REALITY OF THE CROSS

‘We must not forget that we live in a tragic world. Good Friday will help us not to forget. We cannot celebrate Easter meaningfully without the tragic reality of the cross. Otherwise Christians may become superficial in their triumphalism, unaware of others who suffer as victims of injustice and indifference.’

This month, we will remember the death and resurrection of Jesus Christ as we observe the season of Lent and celebrate Holy Week, with its highlights on Good Friday and Easter. In a season like this, we face the core truths of Christianity and the stark facts of life. Good Friday reminds us of the death of Christ on the cross as a sacrifice for our sins, and a model of Christian discipleship. Easter helps us to remember the vindicating and victorious power of God and our unshakeable hope in Christ.
In the few days in which Good Friday and Easter fall, we encounter the basis of our faith. In addition we are also reminded about the reality of our faith.
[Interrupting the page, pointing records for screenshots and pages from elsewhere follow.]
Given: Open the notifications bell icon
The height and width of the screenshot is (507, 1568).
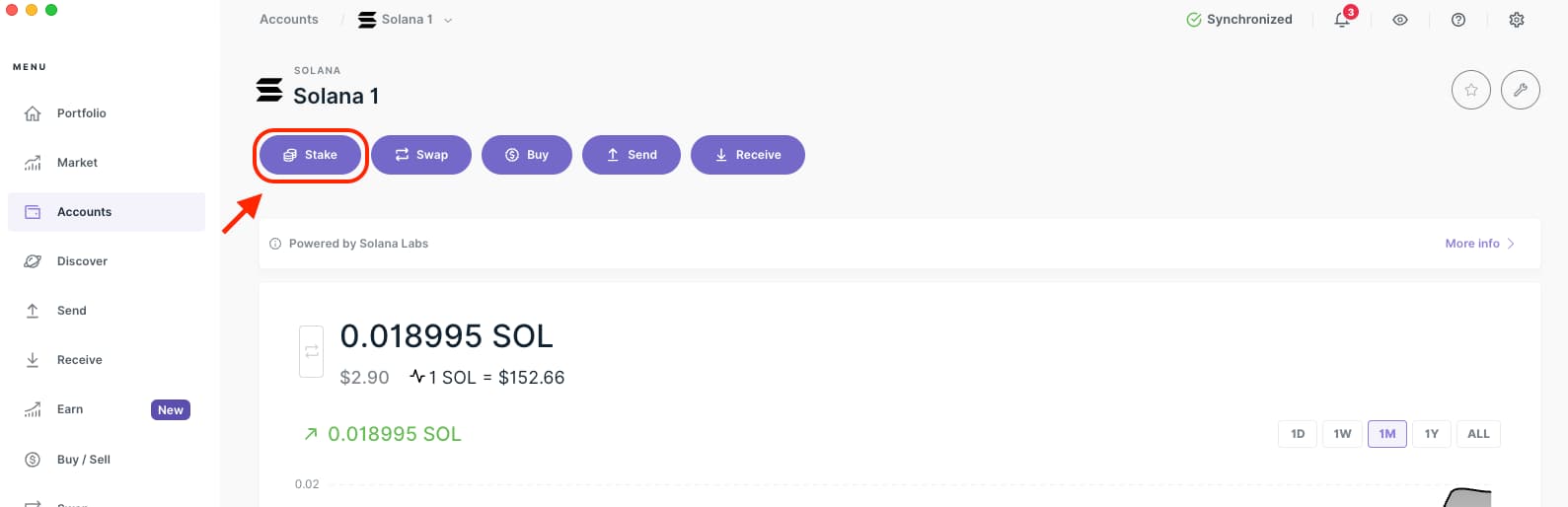Looking at the screenshot, I should pyautogui.click(x=1342, y=20).
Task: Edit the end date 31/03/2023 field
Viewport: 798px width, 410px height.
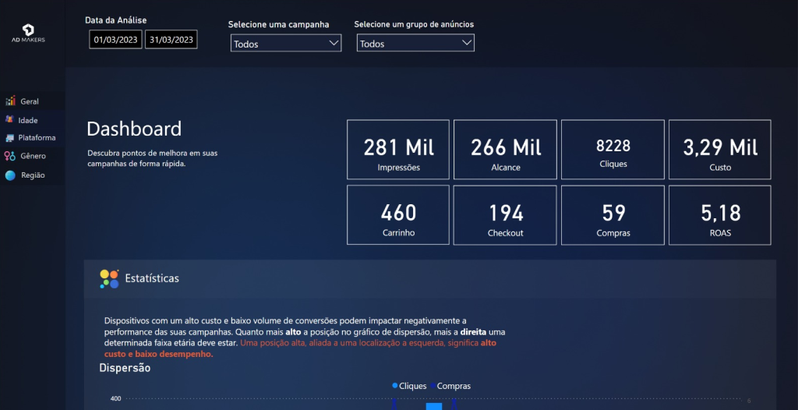Action: 171,40
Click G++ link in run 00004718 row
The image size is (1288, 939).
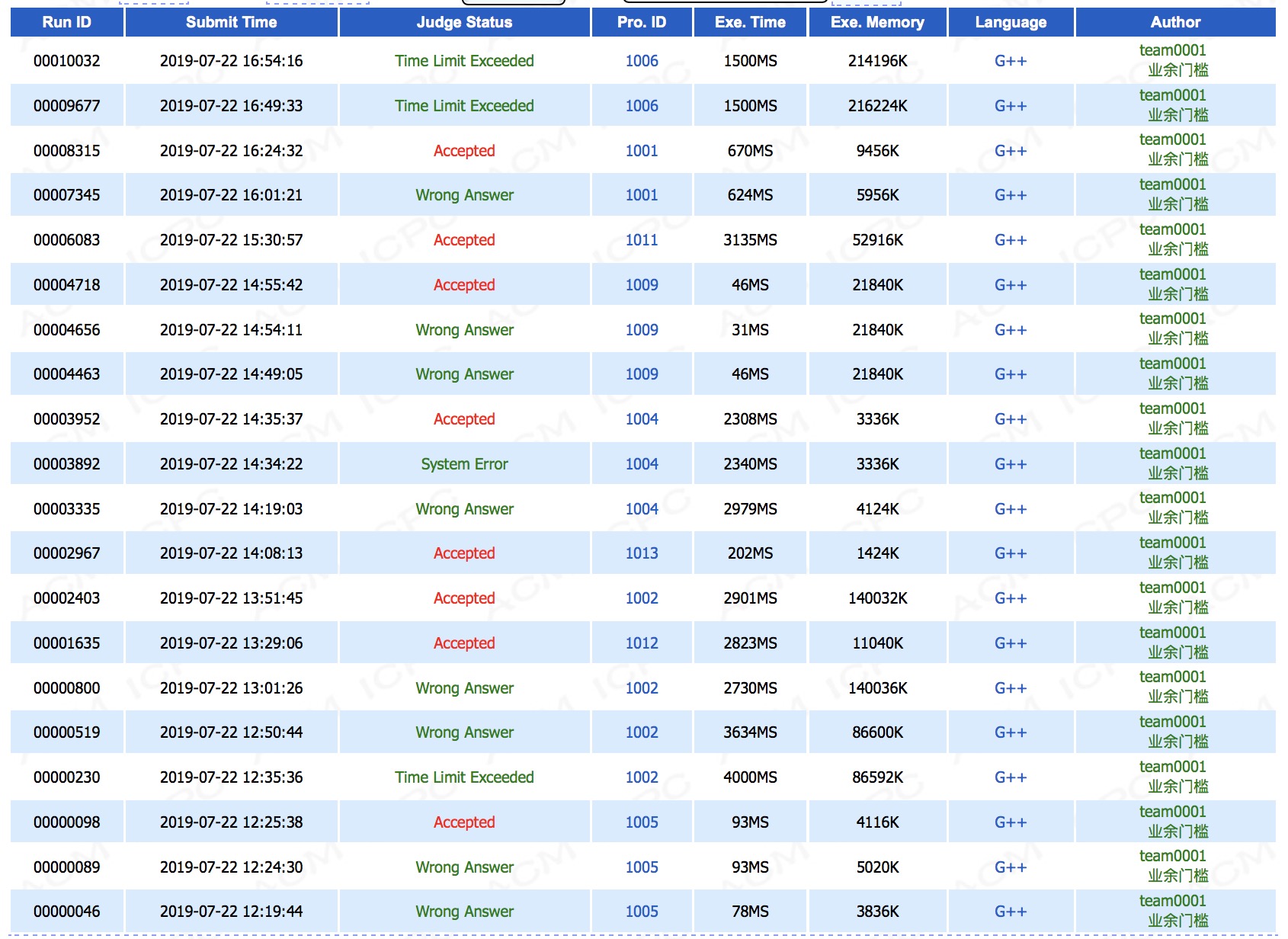point(1010,285)
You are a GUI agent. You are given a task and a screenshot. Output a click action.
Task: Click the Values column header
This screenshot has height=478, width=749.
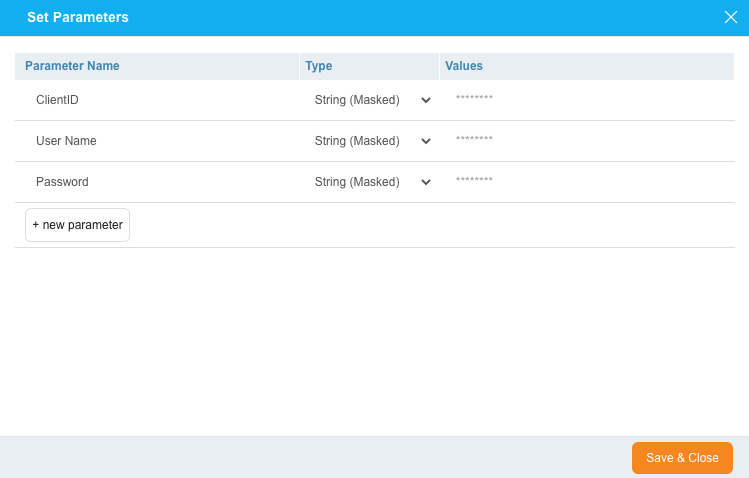464,66
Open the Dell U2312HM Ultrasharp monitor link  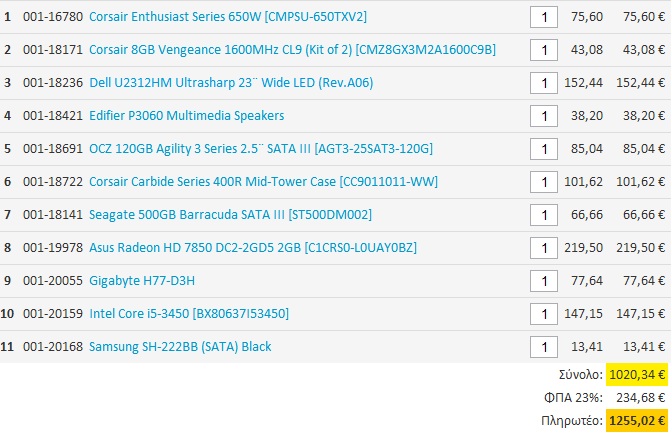[231, 82]
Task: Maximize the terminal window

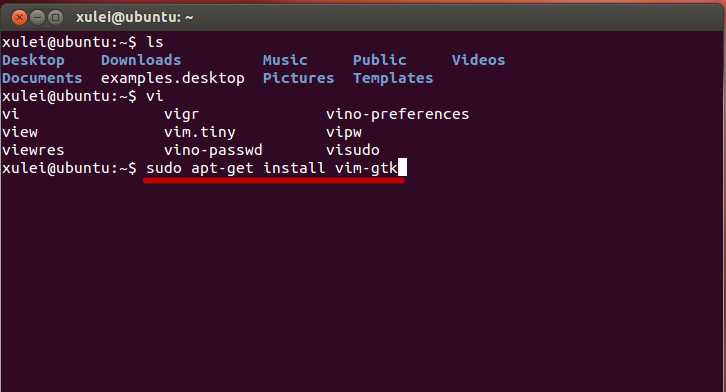Action: (x=56, y=18)
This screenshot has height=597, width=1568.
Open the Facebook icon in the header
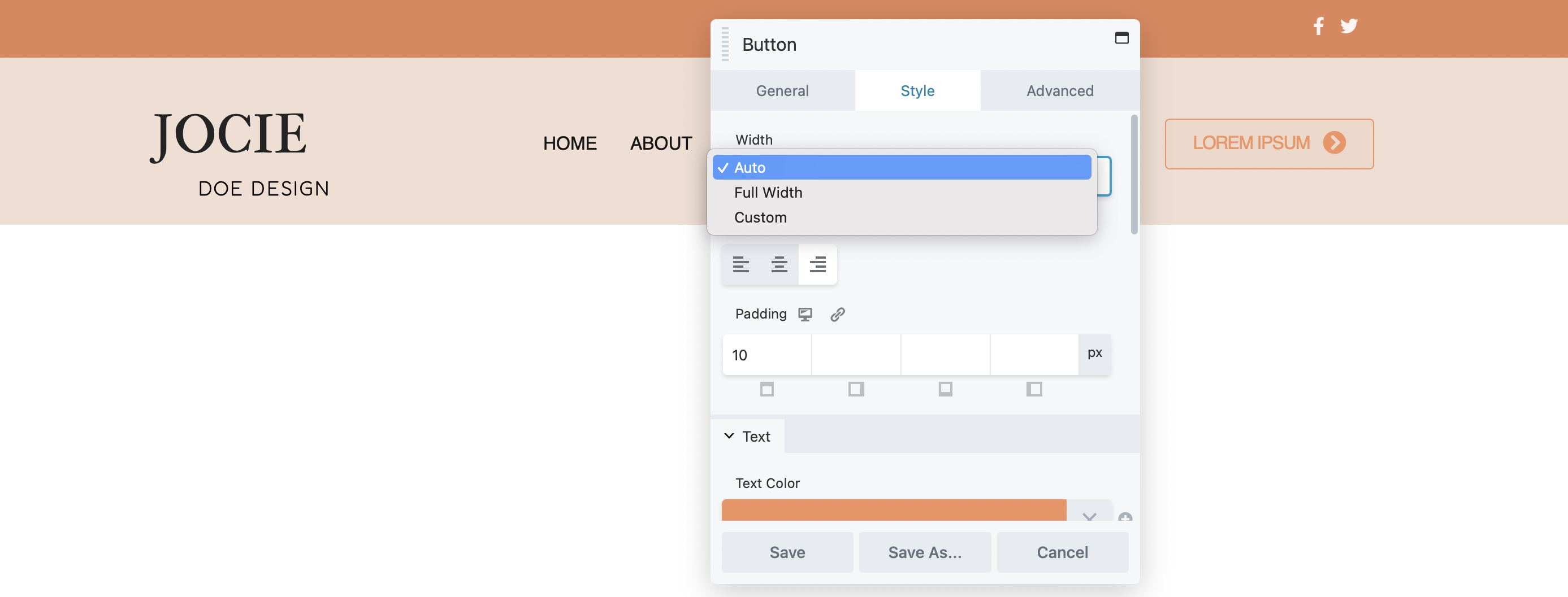tap(1318, 25)
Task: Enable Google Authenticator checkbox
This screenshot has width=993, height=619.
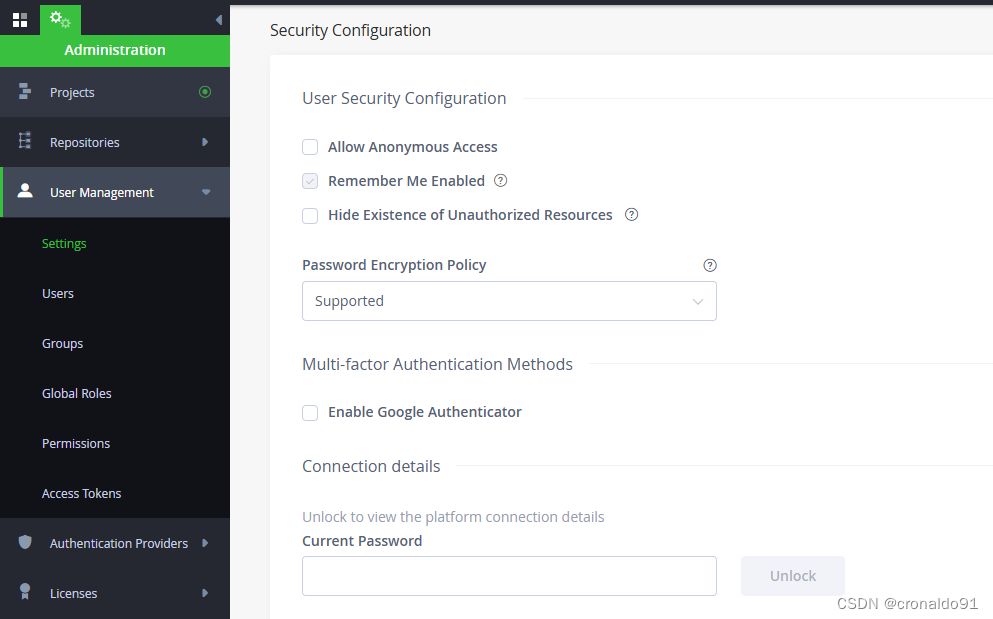Action: coord(310,412)
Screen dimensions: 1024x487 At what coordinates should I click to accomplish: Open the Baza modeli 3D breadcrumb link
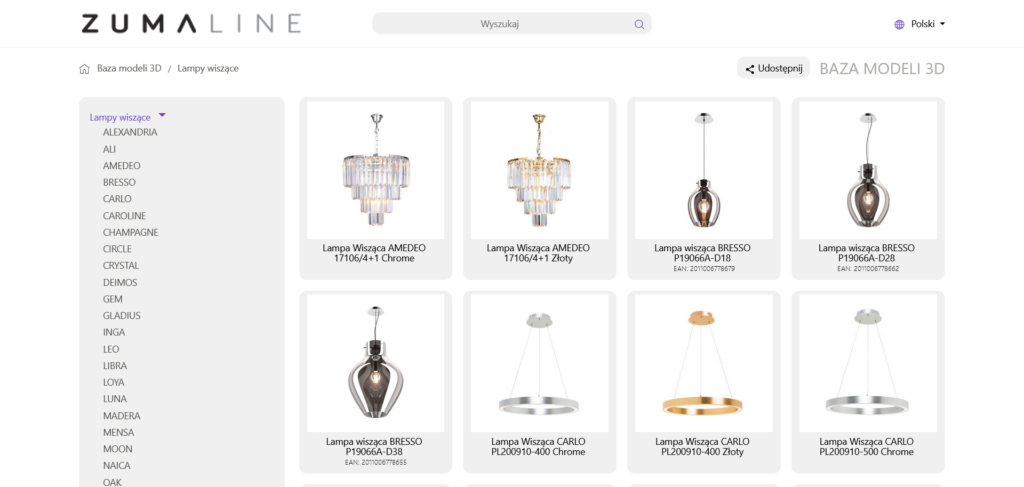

Good Friday helps us to understand (over and above what it says about Jesus as saviour) the horrible reality faced by people who suffer in the hands of unjust, violent and wicked men. In Singapore we are relatively sheltered from the terrible atrocities that fill the face of the earth. Good Friday will help us to touch base with the tragedies and tragic structures that many powerless and unfortunate people live in. We live in a tragic world and we as Christians must never forget that.

By tragedy, I do not mean those little irritations and setbacks that we often find in life, as when you lose your spectacles just before the interesting tour to the scenic mountains, or when the photographs of your birthday party are spoiled. Tragedy is more serious stuff, more painful. There are real victims in real pain in tragic moments. The scene of Jesus hanging on the cross reminds us that there are victims in our world – a mother whose heart breaks as she helplessly and hopelessly watches her hungry and dying children, or a whole family in a village tortured and destroyed by cruel and violent men whose unchallenged power is maintained by their guns and bullets.

Jesus is a saviour who is not of the same mould as the world’s fantasies of a saviour (just think of Hollywood’s gun-toting superheroes). Jesus saves people by joining them in their tragedies. He saves us by entering our sinful world. He saves us from our sins in a most radical and unimagined way. He comforts victims of tragedies by becoming one of them Himself. When He cries out to heaven on the cross, He cries out for all victims on earth.

We must not forget that we live in a tragic world. Good Friday will help us not to forget. We cannot celebrate Easter meaningfully without the tragic reality of the cross. Otherwise Christians may become superficial in their triumphalism, unaware of others who suffer as victims of injustice and indifference.

Jesus saves us by entering our sinful world

The Last Supper (found in Zimbabwe). — Anglican Worl

On the other hand, Good Friday without Easter will leave us in despair, acutely aware of the tragedy deeply entrenched in our world, but strangers to the presence of the triumph of divine love and grace. We must bring Good Friday and Easter together. Easter brings hope into our situations. Jesus is vindicated and there is an assurance that all that He promised He would fulfil. It is not as if all our pain is gone or that there are no more victims of tragedies. But we believe that Christ has died, Christ is risen, and Christ will come again. When He comes, there will be perfect justice and clear vindication. Until then we live between Good Friday and Easter, between sin and grace, between the tragic pain and the joyful hope.

In this season, we therefore see both the Victim and the Victor, tragedy as well as triumph. In our Lord Jesus Christ, we see both. Can we in the same breath lament with pain and also leap with joy? Can our eyes see both the tragedy and the triumph? Can our hearts break in sorrow and at the same time break out in song?

Can we, as Frederick Buechner has said, “bear the weight of our own sadness” and also bear the “eternal weight of glory”? (2 Cor. 4:17). If we can, then we have discovered how to live our lives with the truths of Good Friday and Easter. For the Victim of Good Friday and the Victor of Easter are the same Jesus who has died, is risen, and will come again. He is Saviour and Lord. Hallelujah!